I say it’s time for Disney to build a third, and there’s only one place to do it: Toronto.
Considering my whereabouts, it’s an audaciously self-serving suggestion. But there are some solid reasons for Disney to choose Toronto, besides making me one very happy guy.
To give everyone a geography primer, the actual city of Toronto is surrounded by several large municipalities, each with hundreds of thousands of residents. All told, well over eight million Canadians live within a driving distance of a couple of hours or so.
A little research into population data reveals that, counting only the major metro hubs, about 108 million Americans live within nine hours of Toronto—35 per cent of the U.S. population. That number is expected to grow to 141 million by 2050.
When I started writing this article, the U.S. Northeast was going to be my pick. Disney could easily build the park in New Jersey or Upstate New York and have it be quite successful. But Toronto’s location outside of the U.S. is actually a big, counterintuitive plus.
Toronto’s advantage lies in the fact that, as of 2011, only 30% of Americans have passports (required for travel between the U.S. and Canada since 2007), as opposed to 60% of Canadians.
That alone would help prevent cannibalization of WDW in Florida. Since there are more passport holders in border regions, a Toronto park would draw most of its American visitors from nearby states. Passport-holding is also more common among higher income households, which are more likely to take multiple Disney vacations anyways.
The new park would draw a good number of international visitors. The Greater Toronto Area is home to thousands of middle-class families with ties to China and South Asia—places where Disney is trying to extend its reach.
These households often host family members from their respective countries; a Disney resort would become a must-see destination for their guests, along the lines of Niagara Falls.
Any Disney park would have to be built outside the major population centres discussed earlier, which is becoming harder (and more costly) to do. What was rural farmland when I was a kid, is now residential subdivisions with thousands of homes and residents.
There is one elegant solution, though.
Canada’s Wonderland, owned by Ohio-based Cedar Fair Entertainment, remains enormously popular for an amusement park of its kind. Disney should buy and redevelop the property, located 25 minutes from Toronto Pearson International Airport.

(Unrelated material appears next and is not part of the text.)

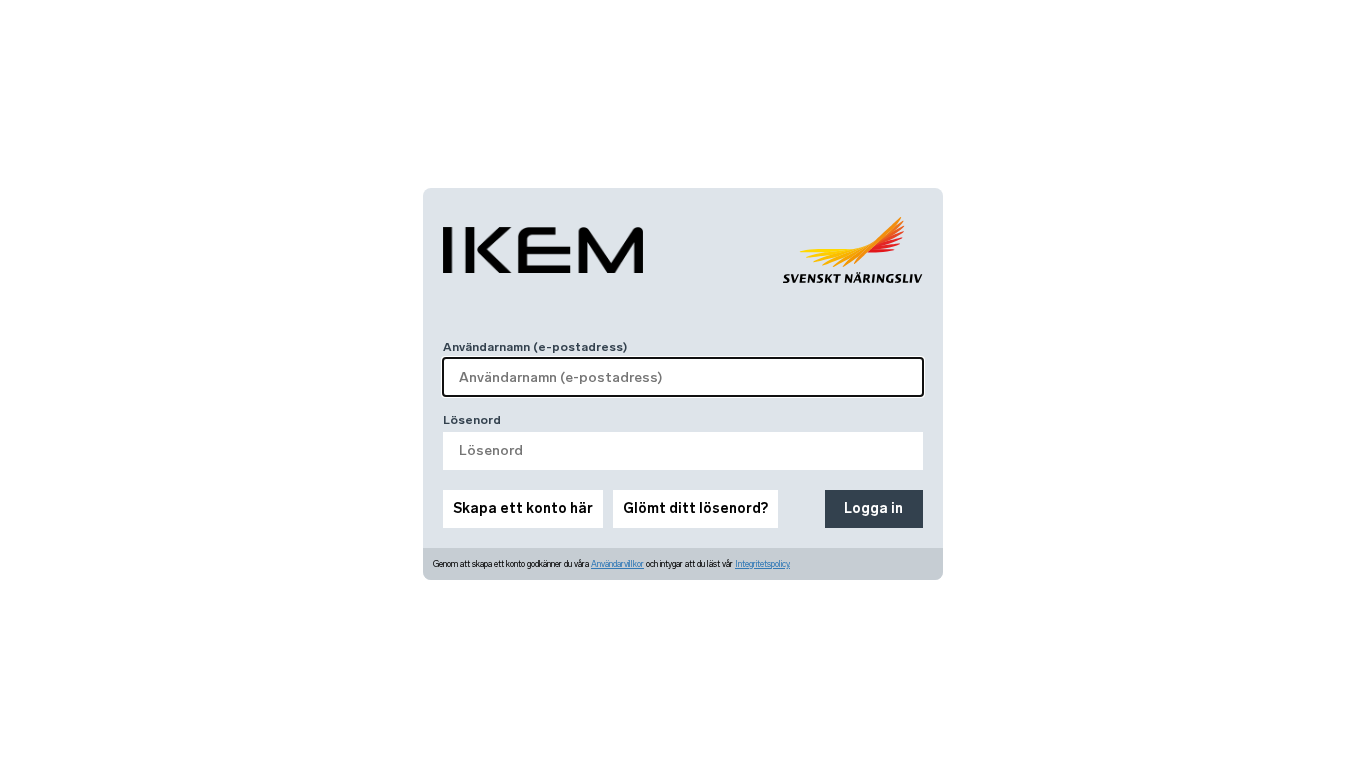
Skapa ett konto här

At 379 acres (about 300 of which are currently developed), Wonderland is approximately three and a half times larger than the Magic Kingdom and about the size of the Hong Kong Disneyland Resort. That’s a lot of space to work with.
Unlike Wonderland, which only operates on a May to October, Disney’s Toronto park would be a year-round destination. The combination of climate change (Toronto winters have sadly been getting warmer and less winter-like with each passing year), and a good number of indoor attractions, would make it possible.
Although there are already a number of hotels in the area—not to mention the countless ones that would spring up—Disney would want to build one of its own. I’d love to see accommodations somehow incorporated inside the park.
With an acquisition of Canada’s Wonderland, Disney would find a sizable customer base on which to build, and be faced with no real competition.
Of course, such a project wouldn’t be cheap. It’s likely that Disney would seek—and receive—support from all levels of government, but they would be wise to steer clear of any arrangement with outside theme park operators.
Concerns over traffic and crowds in the area would be one of the bigger issues, since the park is bounded by a major freeway and residential areas. I suggest Disney preemptively give its immediate neighbors free season passes.
Going back to the attractions, what should the new park offer? A ‘sampler’ of classic Disney rides would be welcome for sure, but the Imagineers will also have to create new experiences, and that for years to come, to keep people—especially locals—coming back.
If snow is still a common winter sight by the time the park opens, perhaps the design team can cook up a way to incorporate it into the landscape in spectacular fashion. That would tie-in nicely with the world of Disney’s upcoming animated adventure Frozen.
A portion of the property should also be set aside for a Downtown Disney-style marketplace, with independent restaurants and shops, anchored by a large Disney Store.
As for what the new place should be called, Disneyland Toronto or Disneyland Canada could work, but, as illustrated in the mockup logo above, I’m partial to Disneyland North.